= Task prompt =
Below are records; output all of them exactly.

= Dataset records =

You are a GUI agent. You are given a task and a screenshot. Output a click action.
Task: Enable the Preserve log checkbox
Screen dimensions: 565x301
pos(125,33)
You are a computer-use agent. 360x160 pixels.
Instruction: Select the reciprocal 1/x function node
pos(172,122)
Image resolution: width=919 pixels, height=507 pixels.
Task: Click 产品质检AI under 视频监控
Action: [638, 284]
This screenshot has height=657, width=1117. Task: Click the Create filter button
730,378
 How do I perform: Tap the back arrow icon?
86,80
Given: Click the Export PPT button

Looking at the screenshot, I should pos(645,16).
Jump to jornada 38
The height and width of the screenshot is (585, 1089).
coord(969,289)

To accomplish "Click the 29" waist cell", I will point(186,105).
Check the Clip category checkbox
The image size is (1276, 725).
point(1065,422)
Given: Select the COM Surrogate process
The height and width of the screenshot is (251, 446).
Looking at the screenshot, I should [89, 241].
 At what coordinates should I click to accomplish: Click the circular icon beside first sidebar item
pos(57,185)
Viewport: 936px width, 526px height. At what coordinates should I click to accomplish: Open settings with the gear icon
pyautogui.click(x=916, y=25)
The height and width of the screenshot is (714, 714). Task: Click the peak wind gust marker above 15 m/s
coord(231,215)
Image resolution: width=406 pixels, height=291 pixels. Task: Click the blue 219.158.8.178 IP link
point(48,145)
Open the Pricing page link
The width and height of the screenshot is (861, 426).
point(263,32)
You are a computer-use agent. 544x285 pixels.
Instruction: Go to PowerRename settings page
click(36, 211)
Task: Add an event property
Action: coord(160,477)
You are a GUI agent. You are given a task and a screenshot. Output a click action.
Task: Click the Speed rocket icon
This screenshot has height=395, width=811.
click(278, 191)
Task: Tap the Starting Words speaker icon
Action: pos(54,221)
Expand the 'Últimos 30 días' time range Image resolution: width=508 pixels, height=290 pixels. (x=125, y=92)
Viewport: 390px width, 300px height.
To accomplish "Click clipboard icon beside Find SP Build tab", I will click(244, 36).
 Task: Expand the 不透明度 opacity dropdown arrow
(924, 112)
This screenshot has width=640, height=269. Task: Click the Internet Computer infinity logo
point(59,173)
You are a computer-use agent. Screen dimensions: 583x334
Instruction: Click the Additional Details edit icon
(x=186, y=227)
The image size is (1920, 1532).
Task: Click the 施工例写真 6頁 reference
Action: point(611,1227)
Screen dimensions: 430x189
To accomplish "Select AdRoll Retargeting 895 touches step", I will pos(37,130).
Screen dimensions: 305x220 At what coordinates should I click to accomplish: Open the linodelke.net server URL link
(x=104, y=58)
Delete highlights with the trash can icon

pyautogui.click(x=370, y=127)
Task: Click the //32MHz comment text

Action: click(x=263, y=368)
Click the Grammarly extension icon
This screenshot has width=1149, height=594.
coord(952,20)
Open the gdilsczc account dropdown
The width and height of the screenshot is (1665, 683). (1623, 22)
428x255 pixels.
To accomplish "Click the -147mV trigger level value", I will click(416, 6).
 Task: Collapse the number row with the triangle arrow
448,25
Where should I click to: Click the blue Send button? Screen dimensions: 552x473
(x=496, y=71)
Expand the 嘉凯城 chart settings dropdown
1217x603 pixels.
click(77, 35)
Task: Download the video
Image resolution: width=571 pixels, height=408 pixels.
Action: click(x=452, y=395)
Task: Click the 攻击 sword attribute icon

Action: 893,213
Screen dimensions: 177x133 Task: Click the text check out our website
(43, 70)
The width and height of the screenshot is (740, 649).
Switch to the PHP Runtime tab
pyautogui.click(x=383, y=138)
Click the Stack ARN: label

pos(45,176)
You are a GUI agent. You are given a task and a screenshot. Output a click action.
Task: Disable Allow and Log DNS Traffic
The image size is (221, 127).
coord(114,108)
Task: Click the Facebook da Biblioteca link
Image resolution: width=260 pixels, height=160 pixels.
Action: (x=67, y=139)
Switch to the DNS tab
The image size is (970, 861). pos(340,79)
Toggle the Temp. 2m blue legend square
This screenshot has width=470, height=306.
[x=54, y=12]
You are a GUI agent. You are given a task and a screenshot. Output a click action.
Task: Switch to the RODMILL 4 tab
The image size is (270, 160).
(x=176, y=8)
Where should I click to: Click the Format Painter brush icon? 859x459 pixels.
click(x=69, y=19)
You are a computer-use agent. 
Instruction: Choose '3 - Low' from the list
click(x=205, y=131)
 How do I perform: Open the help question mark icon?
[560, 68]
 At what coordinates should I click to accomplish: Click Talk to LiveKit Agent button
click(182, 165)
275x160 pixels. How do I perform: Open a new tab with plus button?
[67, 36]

= Your response =
You are a GUI agent. You are given a task and a screenshot. Output a click action.
Task: Enable the Preserve log checkbox
Screen dimensions: 565x301
pos(125,33)
You are a computer-use agent. 360x160 pixels.
Instruction: Select the reciprocal 1/x function node
pos(172,122)
Image resolution: width=919 pixels, height=507 pixels.
Task: Click 产品质检AI under 视频监控
Action: [638, 284]
This screenshot has height=657, width=1117. Task: Click the Create filter button
730,378
 How do I perform: Tap the back arrow icon?
86,80
Given: Click the Export PPT button

Looking at the screenshot, I should pos(645,16).
Jump to jornada 38
The height and width of the screenshot is (585, 1089).
coord(969,289)

To accomplish "Click the 29" waist cell", I will point(186,105).
Check the Clip category checkbox
The image size is (1276, 725).
point(1065,422)
Given: Select the COM Surrogate process
The height and width of the screenshot is (251, 446).
Looking at the screenshot, I should [89, 241].
 At what coordinates should I click to accomplish: Click the circular icon beside first sidebar item
pos(57,185)
Viewport: 936px width, 526px height. At what coordinates should I click to accomplish: Open settings with the gear icon
pyautogui.click(x=916, y=25)
The height and width of the screenshot is (714, 714). Task: Click the peak wind gust marker above 15 m/s
coord(231,215)
Image resolution: width=406 pixels, height=291 pixels. Task: Click the blue 219.158.8.178 IP link
point(48,145)
Open the Pricing page link
The width and height of the screenshot is (861, 426).
point(263,32)
You are a computer-use agent. 544x285 pixels.
Instruction: Go to PowerRename settings page
click(36, 211)
Task: Add an event property
Action: coord(160,477)
You are a GUI agent. You are given a task and a screenshot. Output a click action.
Task: Click the Speed rocket icon
This screenshot has height=395, width=811.
click(278, 191)
Task: Tap the Starting Words speaker icon
Action: pos(54,221)
Expand the 'Últimos 30 días' time range Image resolution: width=508 pixels, height=290 pixels. (x=125, y=92)
Viewport: 390px width, 300px height.
To accomplish "Click clipboard icon beside Find SP Build tab", I will click(244, 36).
 Task: Expand the 不透明度 opacity dropdown arrow
(924, 112)
This screenshot has width=640, height=269. Task: Click the Internet Computer infinity logo
point(59,173)
You are a computer-use agent. Screen dimensions: 583x334
Instruction: Click the Additional Details edit icon
(x=186, y=227)
The image size is (1920, 1532).
Task: Click the 施工例写真 6頁 reference
Action: point(611,1227)
Screen dimensions: 430x189
To accomplish "Select AdRoll Retargeting 895 touches step", I will pos(37,130).
Screen dimensions: 305x220 At what coordinates should I click to accomplish: Open the linodelke.net server URL link
(x=104, y=58)
Delete highlights with the trash can icon

pyautogui.click(x=370, y=127)
Task: Click the //32MHz comment text

Action: click(x=263, y=368)
Click the Grammarly extension icon
This screenshot has width=1149, height=594.
coord(952,20)
Open the gdilsczc account dropdown
The width and height of the screenshot is (1665, 683). (1623, 22)
428x255 pixels.
To accomplish "Click the -147mV trigger level value", I will click(416, 6).
 Task: Collapse the number row with the triangle arrow
448,25
Where should I click to: Click the blue Send button? Screen dimensions: 552x473
(x=496, y=71)
Expand the 嘉凯城 chart settings dropdown
1217x603 pixels.
click(77, 35)
Task: Download the video
Image resolution: width=571 pixels, height=408 pixels.
Action: click(x=452, y=395)
Task: Click the 攻击 sword attribute icon

Action: 893,213
Screen dimensions: 177x133 Task: Click the text check out our website
(43, 70)
The width and height of the screenshot is (740, 649).
Switch to the PHP Runtime tab
pyautogui.click(x=383, y=138)
Click the Stack ARN: label

pos(45,176)
You are a GUI agent. You are given a task and a screenshot. Output a click action.
Task: Disable Allow and Log DNS Traffic
The image size is (221, 127).
coord(114,108)
Task: Click the Facebook da Biblioteca link
Image resolution: width=260 pixels, height=160 pixels.
Action: (x=67, y=139)
Switch to the DNS tab
The image size is (970, 861). pos(340,79)
Toggle the Temp. 2m blue legend square
This screenshot has width=470, height=306.
[x=54, y=12]
You are a GUI agent. You are given a task and a screenshot. Output a click action.
Task: Switch to the RODMILL 4 tab
The image size is (270, 160).
(x=176, y=8)
Where should I click to: Click the Format Painter brush icon? 859x459 pixels.
click(x=69, y=19)
You are a computer-use agent. 
Instruction: Choose '3 - Low' from the list
click(x=205, y=131)
 How do I perform: Open the help question mark icon?
[560, 68]
 At what coordinates should I click to accomplish: Click Talk to LiveKit Agent button
click(182, 165)
275x160 pixels. How do I perform: Open a new tab with plus button?
[67, 36]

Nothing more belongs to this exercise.